As usual, when I actually saw my mother, a lonely, unhappy, ill-looking woman, and her pleading eyes, I was wild with pity for her, and I wished, oh, wished, she would not come into town, send food, write letters. We were supposed to be doing homework; exercises of all kinds arrived regularly. I don’t remember us doing any. We sat about, tried on each other’s clothes – do not imagine the clever clothes there are now; none of us had much, a dress, a blouse, slacks. We talked, we did nothing, we dreamed. Of all the lucky things that have happened to me in my life, this dose of measles counts as one of the best. But it ended, and back in school I got pink-eye, an affliction causing infinite witty teasing, but it was no joke.
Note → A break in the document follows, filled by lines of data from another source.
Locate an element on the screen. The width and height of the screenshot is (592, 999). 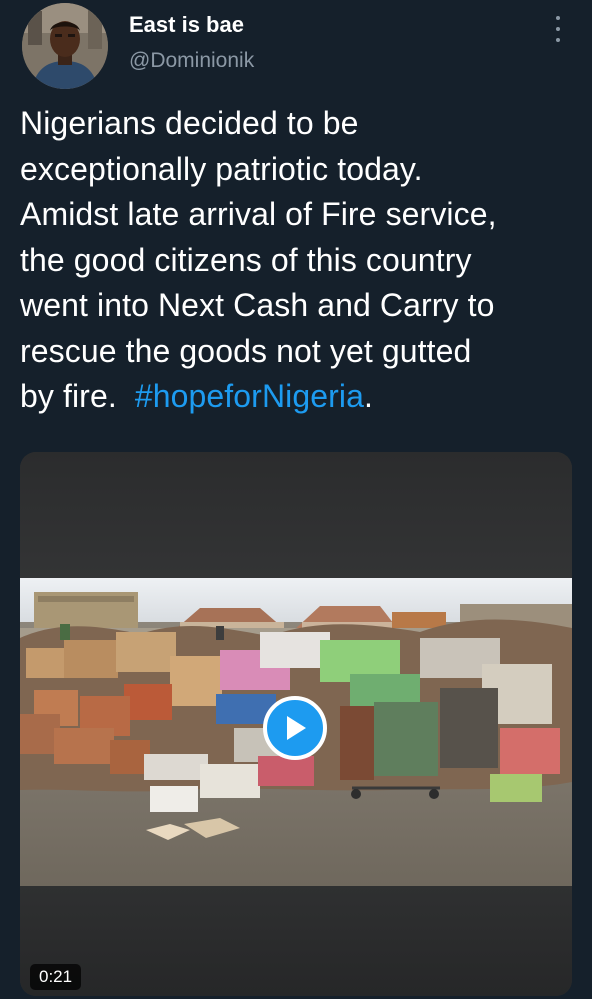
hashtag-link: #hopeforNigeria is located at coordinates (250, 396). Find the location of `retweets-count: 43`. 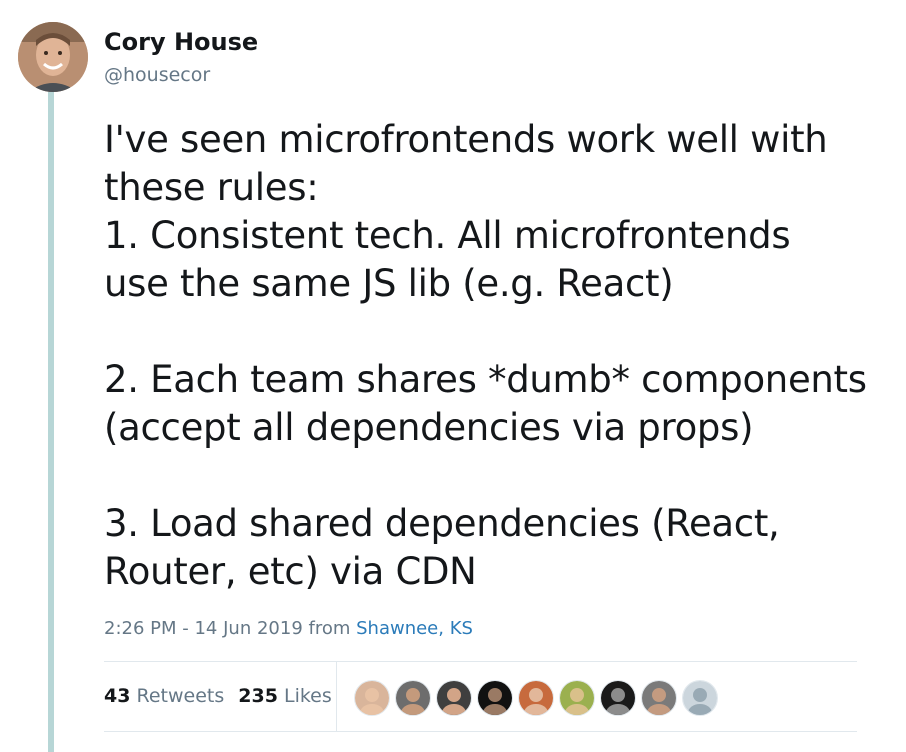

retweets-count: 43 is located at coordinates (118, 696).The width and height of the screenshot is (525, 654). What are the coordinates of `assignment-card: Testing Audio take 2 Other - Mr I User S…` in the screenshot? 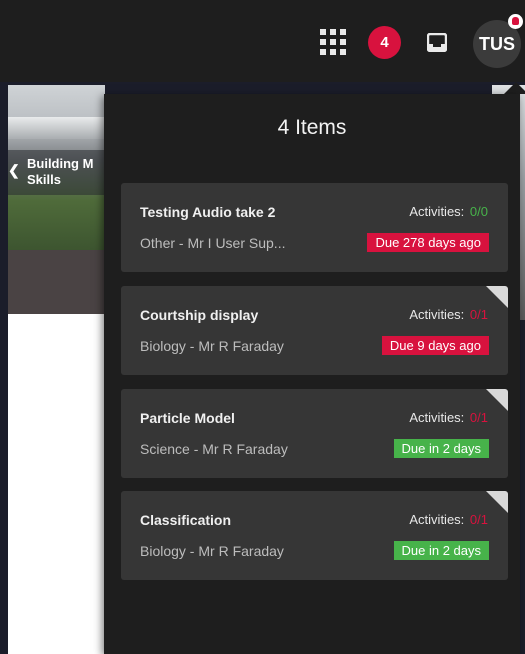 It's located at (314, 228).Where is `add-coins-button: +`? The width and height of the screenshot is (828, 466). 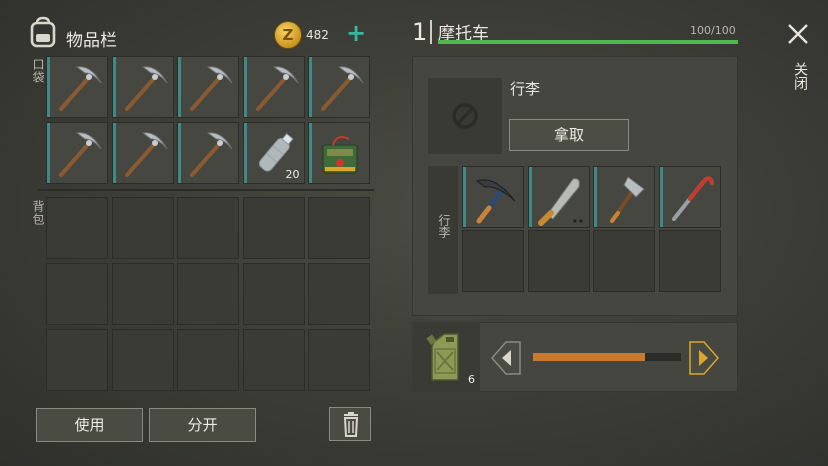
add-coins-button: + is located at coordinates (356, 34).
I thought I was going blind. And then it was the holidays and I left school for ever, not knowing I had, or why, only that I had reached the end.
Back on the farm things could not have been worse: to balance the perfect bliss of the long freedom of quarantine. I said my eyes were damaged and I could not read, but I read as much as ever.
My father had just been diagnosed with diabetes and was very ill. In those early days of diabetes they did not know how to treat it. My mother was ill all the time. She had ‘neuralgia’, ‘sick headaches’, ‘a heart’. Both had cupboards full of patent medicines. I succumbed with a variety of dubious ailments, and could have spent my life as they did, absorbed by my health, but there was an
other lucky thing. A charity sent the children of settlers for holidays, and I was rescued from the miseries of that house and was in a wonderful mountainous place, in the house of an old woman, Granny Fisher, eighty years old, who could walk any of her paying guests off their feet. Illness was forgotten.
When I had to return to the farm it was only a question of when I would leave it.
Now I watch the struggles of adolescents with such feeling: their efforts to be themselves are often pathetic, foolish and misguided; they often know as little of what they are doing as I did, but they have to try, struggle, get free.
I had to get free. My battles with my mother were titanic. What were they about? Everything, nothing, but she was going frantic as I escaped her.
You won’t let me live through you, you won’t let me be you, you are killing me.
And I: No, I won’t. Let me go. No, I won’t – do whatever it was she had planned for me.
During those few months she had decided I was to be a great pianist (as she could have been) but I had no talent; a great singer – but I had no voice; a great artist…
I would go along with some flight of fancy, and then common sense struck home again and I would brutally point out: But I have no talent.
Was I telling her she had no talent? What was I saying? Only, ‘No, I won’t.’